Что еще рассказать о Николае Васильевиче? Что у этого известного ученого никогда не было ни копейки – не потому, что он мало зарабатывал, а потому, что с необычайной легкостью тратил, ссужал или просто дарил свои деньги. О том, что он был украинец из бедной крестьянской семьи и всю жизнь переписывался с односельчанами: недаром академик Омелянский писал впоследствии, что «имя Заозерского так же хорошо известно любому китайскому врачу, как и любому крестьянину села Чеботарки». О том, что в молодости он проглотил холерные вибрионы, причем свидетелей поразило хладнокровие, с которым был поставлен этот рискованный опыт.

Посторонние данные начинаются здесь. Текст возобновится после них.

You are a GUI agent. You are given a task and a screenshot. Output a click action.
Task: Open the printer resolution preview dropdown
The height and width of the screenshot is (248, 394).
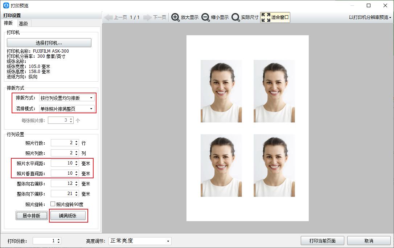370,17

Словом, это была жизнь удивительная и поучительная, полная необыкновенных событий.

ТРИ ДОМА

С тех пор, как я увлеклась микробиологией, мне стало гораздо интереснее жить, потому что в душе опять появилось «главное», к которому я все время прислушиваюсь, как музыкант, настраивая свой инструмент, прислушивается к камертону. Но это вовсе не значит, что я жила иначе, чем другие студенты. Так же как и другие, я слушала лекции, ходила на практические занятия, а потом кафедра, общественная работа и еще тысячи каких-то дел, с такой быстротой погонявших неделю за неделей, что я прекрасно помню удивление, с которым каждый раз встречала новое время года: как, уже весна? Ведь только что была осень! Зимой, по выходным дням, мы ездили в Юкки. И так хороши были эти катанья с гор среди белых мохнатых деревьев, это чудное ощущение усталости, молодости и здоровья, когда, вернувшись домой, ляжешь, закроешь глаза, и сейчас же перед тобой с поразительной яркостью возникает белый, сверкающий снег и синее небо!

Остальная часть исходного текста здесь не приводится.